Retail sales account for the goods component of consumer spending, with services such as healthcare, education, travel and hotel accommodation making up the other portion.

Why Investors Care?

With consumer spending a large part of the economy, market players continually monitor spending patterns. Data are available both for total retail sales and those excluding autos and for 16 different store specializations. Since autos account for over 25 percent of retail sales, the sector can have a pronounced impact on overall sales given their volatility. Retail sales are used to estimate the goods portion of personal consumer expenditures in the quarterly GDP accounts, accounting for about 50 percent of the total.

The pattern in consumer spending is often the foremost influence on stock and bond markets. For stocks, strong economic growth translates to healthy corporate profits and higher stock prices. For bonds, the focus is whether economic growth goes overboard and leads to inflation. Ideally, the economy walks that fine line between strong growth and excessive (inflationary) growth.

Retail sales not only give you a sense of the big picture, but also the trends among different types of retailers. Perhaps apparel sales are showing exceptional weakness but electronics are soaring. These trends from the retail sales data can help you spot specific investment opportunities, without having to wait for a company's quarterly or annual report.

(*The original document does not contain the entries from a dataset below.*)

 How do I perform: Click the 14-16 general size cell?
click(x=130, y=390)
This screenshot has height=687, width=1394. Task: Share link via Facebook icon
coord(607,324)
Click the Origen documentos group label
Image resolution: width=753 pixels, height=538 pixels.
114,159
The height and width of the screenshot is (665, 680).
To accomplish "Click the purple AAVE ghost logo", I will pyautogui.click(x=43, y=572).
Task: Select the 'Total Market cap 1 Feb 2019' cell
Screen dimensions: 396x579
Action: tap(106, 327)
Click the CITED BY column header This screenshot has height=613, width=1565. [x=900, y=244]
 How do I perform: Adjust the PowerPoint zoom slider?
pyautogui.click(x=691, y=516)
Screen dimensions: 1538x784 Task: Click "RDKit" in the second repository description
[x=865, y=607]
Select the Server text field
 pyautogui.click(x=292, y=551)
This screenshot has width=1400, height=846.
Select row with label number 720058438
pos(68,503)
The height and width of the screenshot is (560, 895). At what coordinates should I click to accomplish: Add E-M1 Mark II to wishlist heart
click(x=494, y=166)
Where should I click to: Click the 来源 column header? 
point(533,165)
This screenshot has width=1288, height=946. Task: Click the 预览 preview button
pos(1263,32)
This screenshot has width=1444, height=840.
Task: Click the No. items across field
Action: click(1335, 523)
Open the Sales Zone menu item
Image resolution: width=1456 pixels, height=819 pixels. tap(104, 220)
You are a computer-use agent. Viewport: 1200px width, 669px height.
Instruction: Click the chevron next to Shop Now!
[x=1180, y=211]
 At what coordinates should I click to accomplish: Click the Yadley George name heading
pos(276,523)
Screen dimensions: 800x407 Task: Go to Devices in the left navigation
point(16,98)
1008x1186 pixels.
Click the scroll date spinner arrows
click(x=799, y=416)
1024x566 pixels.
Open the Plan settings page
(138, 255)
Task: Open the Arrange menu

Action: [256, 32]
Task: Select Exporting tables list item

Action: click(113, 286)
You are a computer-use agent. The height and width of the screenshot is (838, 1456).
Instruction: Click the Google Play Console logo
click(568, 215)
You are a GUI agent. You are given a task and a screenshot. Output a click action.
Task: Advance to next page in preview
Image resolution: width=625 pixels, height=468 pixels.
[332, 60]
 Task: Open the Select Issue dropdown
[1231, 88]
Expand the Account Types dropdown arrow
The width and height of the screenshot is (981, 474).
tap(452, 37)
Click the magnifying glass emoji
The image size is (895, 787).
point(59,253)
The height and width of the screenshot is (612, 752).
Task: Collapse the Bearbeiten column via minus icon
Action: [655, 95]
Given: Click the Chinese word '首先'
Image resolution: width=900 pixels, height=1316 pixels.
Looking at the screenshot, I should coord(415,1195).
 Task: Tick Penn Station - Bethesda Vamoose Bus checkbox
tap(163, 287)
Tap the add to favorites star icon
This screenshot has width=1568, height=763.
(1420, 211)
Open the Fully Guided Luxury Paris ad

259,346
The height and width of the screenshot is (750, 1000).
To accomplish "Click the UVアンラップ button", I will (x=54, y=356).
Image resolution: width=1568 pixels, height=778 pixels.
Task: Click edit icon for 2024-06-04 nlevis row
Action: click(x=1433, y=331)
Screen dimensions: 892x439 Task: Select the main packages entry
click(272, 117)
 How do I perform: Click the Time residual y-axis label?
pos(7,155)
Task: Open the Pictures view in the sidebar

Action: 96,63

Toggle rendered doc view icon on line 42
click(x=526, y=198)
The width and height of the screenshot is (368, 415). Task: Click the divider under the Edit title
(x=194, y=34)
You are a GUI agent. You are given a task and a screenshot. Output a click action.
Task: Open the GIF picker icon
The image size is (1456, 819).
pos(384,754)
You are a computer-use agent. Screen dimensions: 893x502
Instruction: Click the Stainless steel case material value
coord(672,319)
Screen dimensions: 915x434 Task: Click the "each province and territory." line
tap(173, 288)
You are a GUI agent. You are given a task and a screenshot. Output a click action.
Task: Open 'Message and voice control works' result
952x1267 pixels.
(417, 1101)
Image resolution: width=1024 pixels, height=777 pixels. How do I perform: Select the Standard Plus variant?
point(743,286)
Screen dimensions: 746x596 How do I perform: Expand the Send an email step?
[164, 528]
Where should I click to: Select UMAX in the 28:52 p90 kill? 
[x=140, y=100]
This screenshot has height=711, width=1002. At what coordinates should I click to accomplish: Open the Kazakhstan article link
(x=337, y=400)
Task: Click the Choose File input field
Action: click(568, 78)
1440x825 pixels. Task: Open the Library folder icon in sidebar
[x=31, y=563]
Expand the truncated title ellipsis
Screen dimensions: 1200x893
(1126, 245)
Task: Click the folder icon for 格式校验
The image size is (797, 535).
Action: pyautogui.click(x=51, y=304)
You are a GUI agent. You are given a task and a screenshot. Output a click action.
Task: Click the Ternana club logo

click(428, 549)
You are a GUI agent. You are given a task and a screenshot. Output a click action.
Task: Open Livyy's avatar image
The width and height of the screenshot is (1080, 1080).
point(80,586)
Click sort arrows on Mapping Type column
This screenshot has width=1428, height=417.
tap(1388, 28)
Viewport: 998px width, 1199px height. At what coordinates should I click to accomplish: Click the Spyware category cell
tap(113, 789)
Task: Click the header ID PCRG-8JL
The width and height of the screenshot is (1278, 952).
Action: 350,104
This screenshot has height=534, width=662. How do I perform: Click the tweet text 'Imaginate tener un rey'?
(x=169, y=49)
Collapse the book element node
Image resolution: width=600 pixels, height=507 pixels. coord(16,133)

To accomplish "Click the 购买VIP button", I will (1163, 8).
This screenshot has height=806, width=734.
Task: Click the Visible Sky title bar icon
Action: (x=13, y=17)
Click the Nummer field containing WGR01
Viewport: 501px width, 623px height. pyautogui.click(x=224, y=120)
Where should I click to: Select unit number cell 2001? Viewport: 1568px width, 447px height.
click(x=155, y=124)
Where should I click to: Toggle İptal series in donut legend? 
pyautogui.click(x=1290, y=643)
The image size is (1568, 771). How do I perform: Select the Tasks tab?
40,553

What Is The Effect On the market?

CURRENCY - An overall strong retail sale report could spell trouble for the CAD because many of these goods are imported.

STOCKS - Healthy retail sales are good for stocks because it can increase corporate revenues and profits, however weak retail sales or uncertainties can place downward pressure on the CAD.

BONDS - Jumps in retail sales could suggest that consumers are in a buying mood, potentially accelerating economic growth. A weak report could set a stage for bond prices to rise.